This is the merest sketch of a method that might serve as an Aristotelian foundation for philosophical practice. Naturally I need to think about it, research it, and try it out before I consider it valid. But I feel it has some promise.


Perspectives on the Path


An essential lesson of philosophy is the ancient Greek formula "know yourself". It sounds easy, but it's immensely difficult. One model of self-knowledge I'm exploring is to look at your path in life from six different perspectives: beginning, end, above, below, side, within.

  1. Beginning: Understanding your innate personality and your earliest hopes and sense of self; this involves both working with your personality and at times attempting to mitigate it (you can't really change it!).
  2. End: How you want to feel about your life on your deathbed - your accomplishments, the character you built, the knowledge and wisdom you gained, the value you created, the relationships you nurtured, the impact you had in the world.
  3. Below: Accepting yourself as also an animal with physical needs, drives, and desires; this includes perspectives from evolutionary psychology, your physiological uniqueness, the lower levels of Maslow's hierarchy (such as security), etc.
  4. Above: Looking at your life from the perspective of eternity or at least of your ideals; are you living up to what's highest and best and even divine in yourself and in human nature? Thinkers as varied as Aristotle, Spinoza, Thoreau, and Nietzsche provide some guideposts here.
  5. Side: Mentally and emotionally stepping aside from your path and seeing yourself as others might or in a more detached way, as can be learned from the Taoist practice of wu-wei. Friendship, love, and counseling can assist in this work because other people naturally have the kind of detachment that you can't easily attain.
  6. Within: The internal experience of traveling along your path (are you on the right track or satisfied with how your life is going?), and of creating meaning as you move through your environment (similar to J.J. Gibson's concept of affordances in visual perception).

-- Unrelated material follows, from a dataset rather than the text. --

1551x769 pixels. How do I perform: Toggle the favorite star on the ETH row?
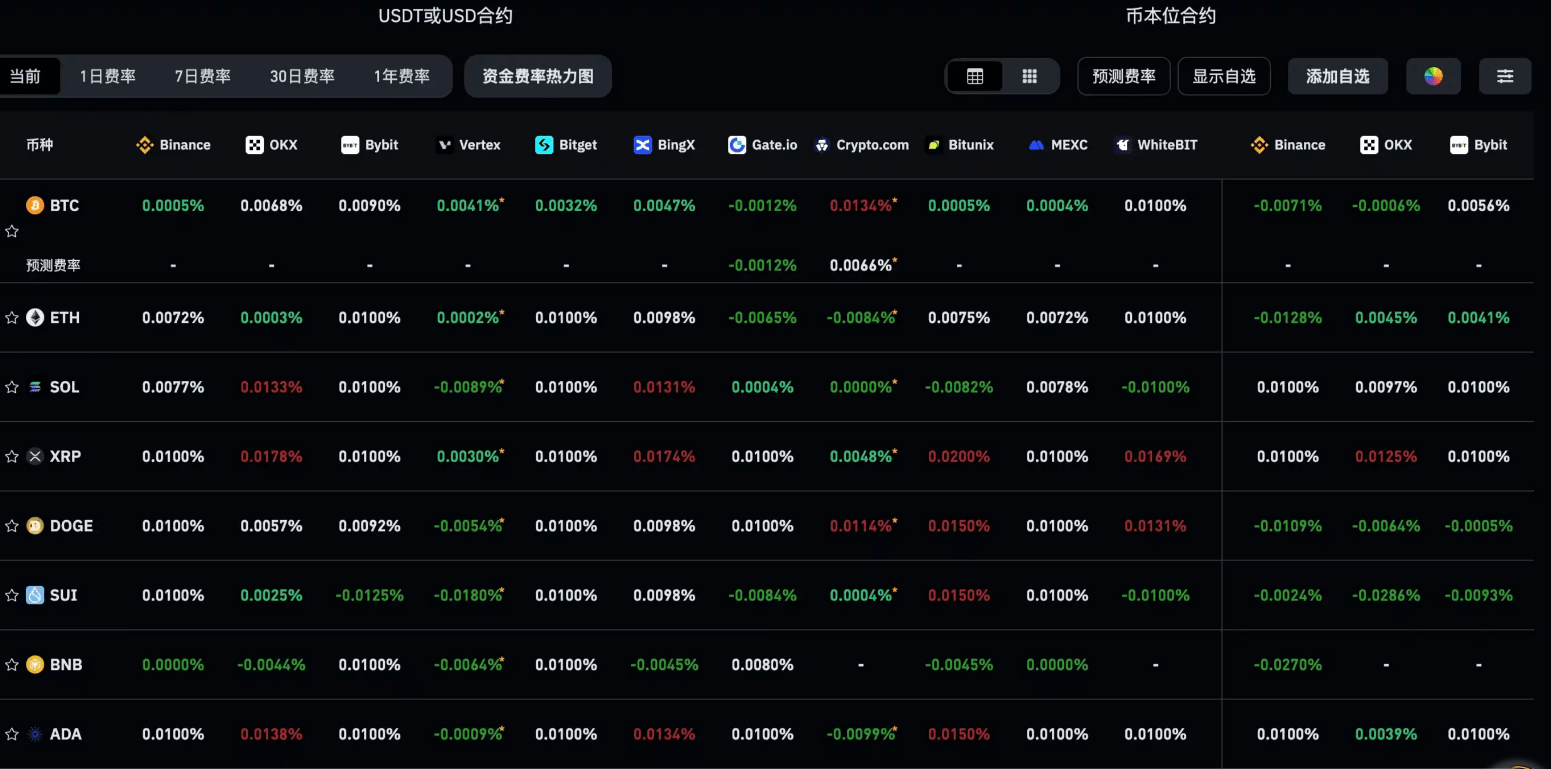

Although this model makes intuitive sense to me, I have not yet had the time to flesh it out, connect it fully to psychology and philosophy, or define the various practices involved in applying it to the pursuits of happiness and wisdom. I plan to do that over the next few years.

Intensive Reading


As previously mentioned, I have in mind to write a novel about the ancient Greek philosopher Pyrrho and his journey to central Asia and northwestern India with the army of Alexander the Great. As part of my research I'm reading a great deal of philosophy, history, and fiction. It's been fascinating to return to the reading of fiction after a lapse of many years - I feel like I have fresh eyes for everything. My readings in the genre of philosophical fiction have ranged all over the map - during a business trip last week I devoured The Name of the Rose by Umberto Eco, before that I re-read The Left Hand of Darkness by Ursula K. Le Guin, and I'm currently reading both The Picture of Dorian Gray by Oscar Wilde and The Awakening by Kate Chopin. Alongside these works of fiction I'm reading books of philosophical scholarship (the latest were a full-length study of Pyrrho and an exploration of epistemology after Protagoras) and I'm starting to explore the historical background to the massive cultural change from classical to hellenistic Greece. Umberto Eco's book in particular has given me a new ambition of combining the story of Pyrrho's intellectual development with a mystery novel about the still unexplained death of Alexander the Great! It turns out the Pyrrho was probably not quite the radical skeptic he's usually taken to be (although he did believe that the entities we encounter in reality are indefinite and thus hard to pin down in many ways). Combine this with political intrigue on an imperial scale and perhaps regicide (indeed, there's an ancient legend that Aristotle himself was somehow involved in the assassination of his former pupil Alexander, perhaps in revenge for Alexander's execution of Aristotle's nephew Kallisthenes), and we might have the makings of large-scale novel that hinges in part on the validity of the law of non-contradiction! This is all quite speculative at this point because I have over 200 more books to read during the research phase, and I would also need to intensively study how the better authors construct their novels (an art of which I am mostly ignorant). Although I'm not sure if I have a book this big in me, I'm enjoying the exploration of possibilities. And all this reading has kept me from blogging, thus my absence here. Hopefully the results will be worth waiting for...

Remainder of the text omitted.